The title of this composition, And What Rough Beast …?, is, of course, taken from the final two lines of William Butler Yeats’ great-and terrifying-apocalyptic poem, “The Second Coming:”

And what rough beast, its hour come round at last,
Slouches towards Bethlehem to be born?

How I came to use this passage as a source for a title is perhaps worth recounting. I usually have the title for a piece before I begin to write it, and for several years I have rarely used “generic” titles like Sonata or Quartet. Accordingly, when I resolved to write a piece for tuba and percussion I needed a good title. It happened that composer Barbara Kolb was also in residence that summer at the MacDowell Colony, and we played a game or two of Scrabble almost every night after dinner.
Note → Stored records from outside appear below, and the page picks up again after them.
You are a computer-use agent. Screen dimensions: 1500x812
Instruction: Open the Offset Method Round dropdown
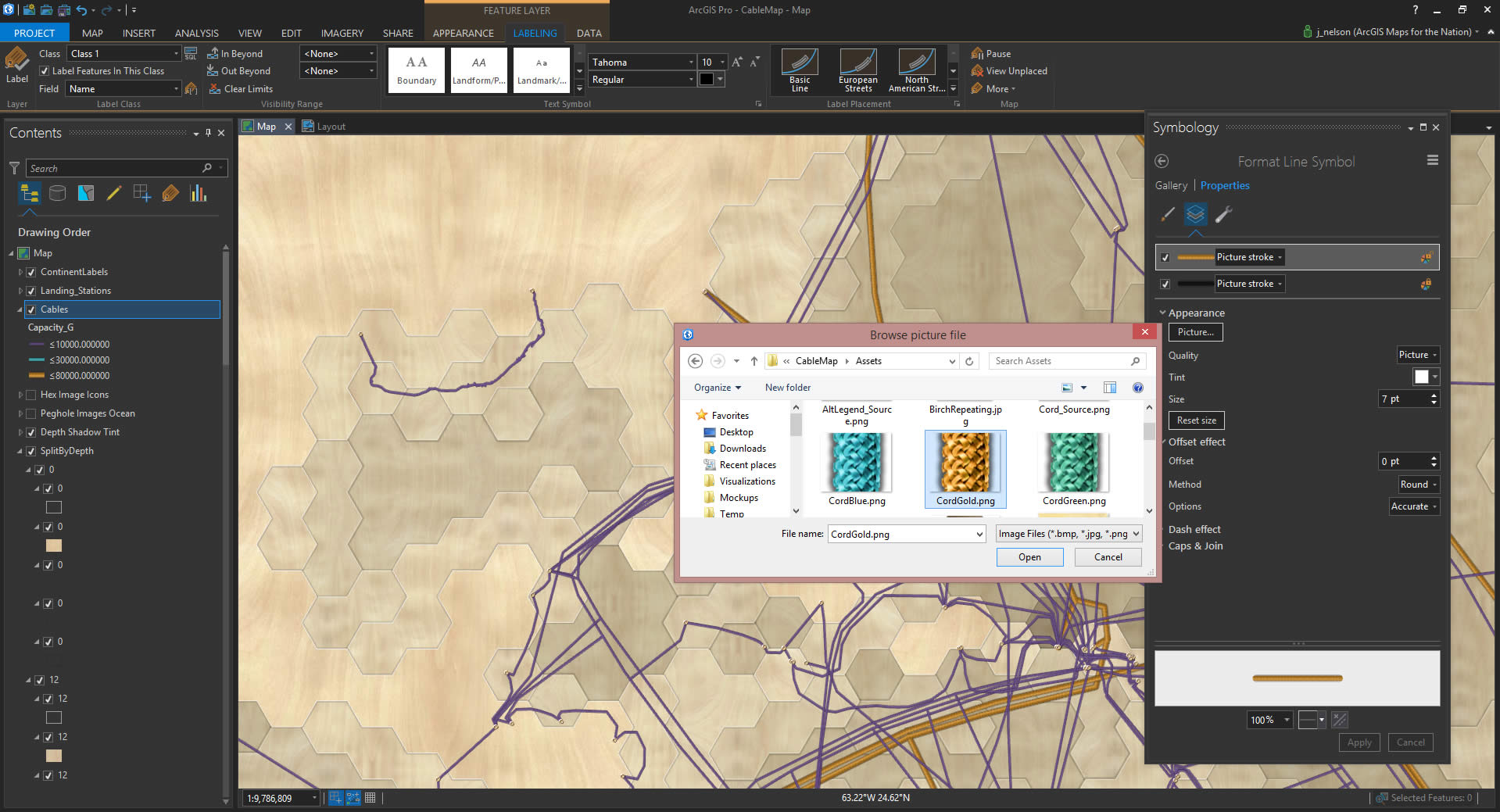pyautogui.click(x=1418, y=485)
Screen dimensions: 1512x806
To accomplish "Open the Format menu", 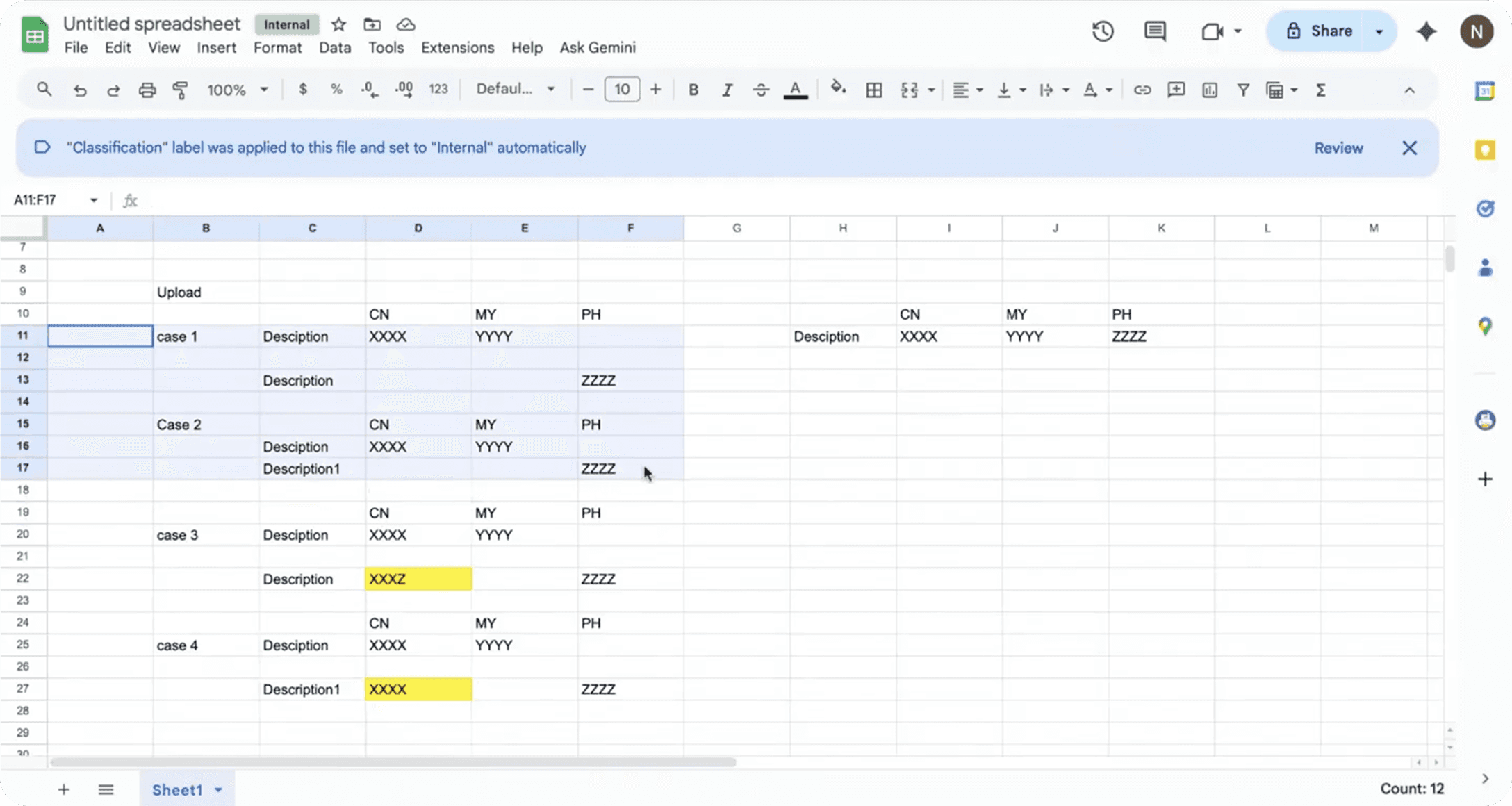I will (277, 47).
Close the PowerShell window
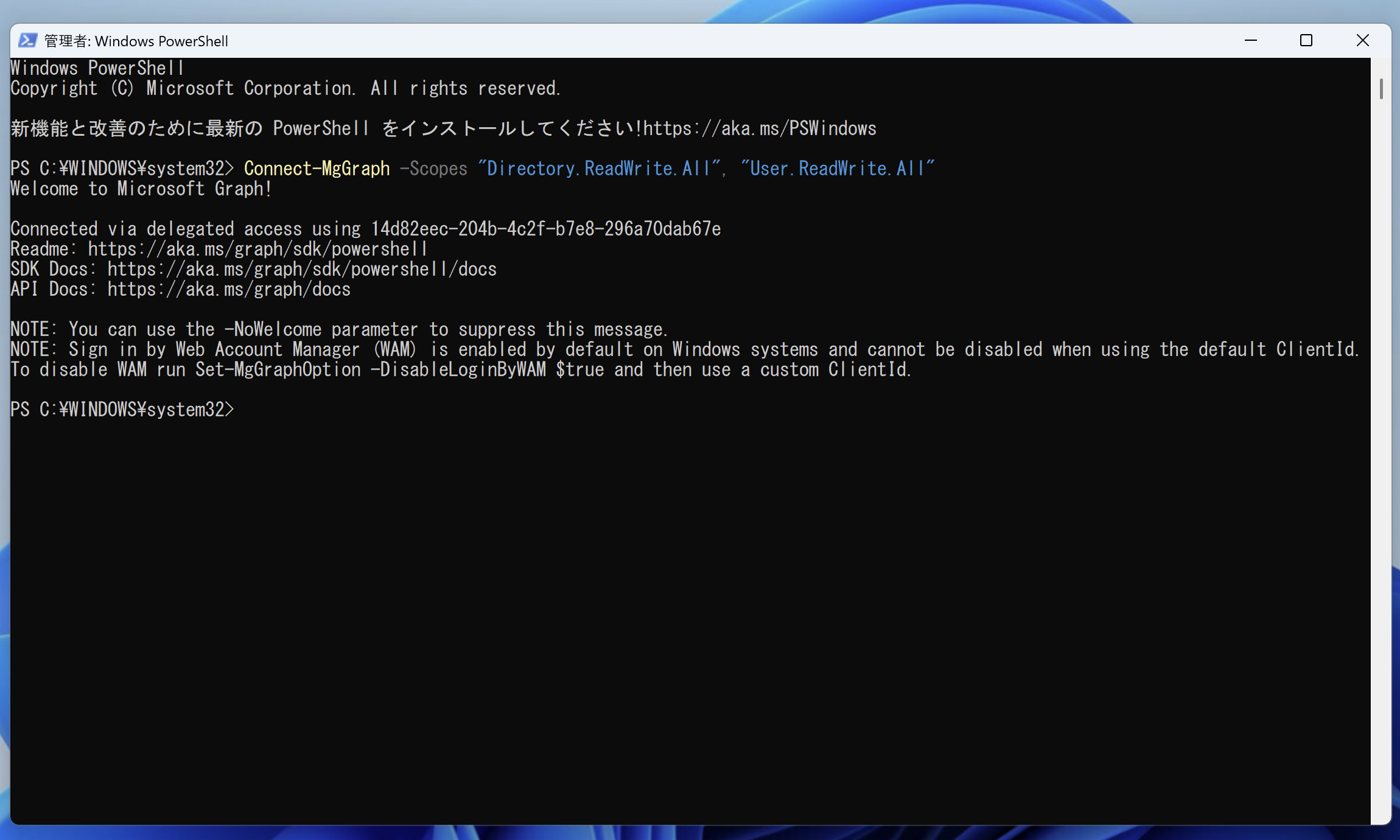The width and height of the screenshot is (1400, 840). [x=1363, y=41]
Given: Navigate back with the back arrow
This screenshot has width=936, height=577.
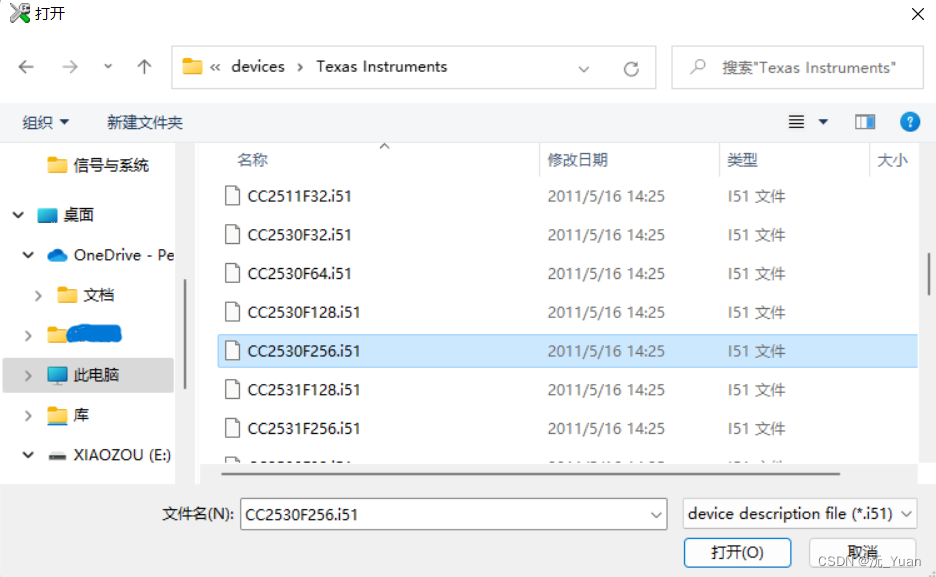Looking at the screenshot, I should pos(26,67).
One night she put down the uncommon word “gyre,” and I began quoting the opening lines of “The Second Coming:”

Turning and turning in the widening gyre
The falcon cannot hear the falconer;
Things fall apart; the center cannot hold;

I then thought of the poem’s famous conclusion and had my title.

Musically, the piece is constructed more-or-less as a rondo, with sly, insinuating music alternating with music that is bolder and more assertive. Gradually, as the beast (which is to say, the Antichrist) gains confidence, the bolder music wins out, and even the earlier, more subtle music is completely transformed as the piece reaches its final climax.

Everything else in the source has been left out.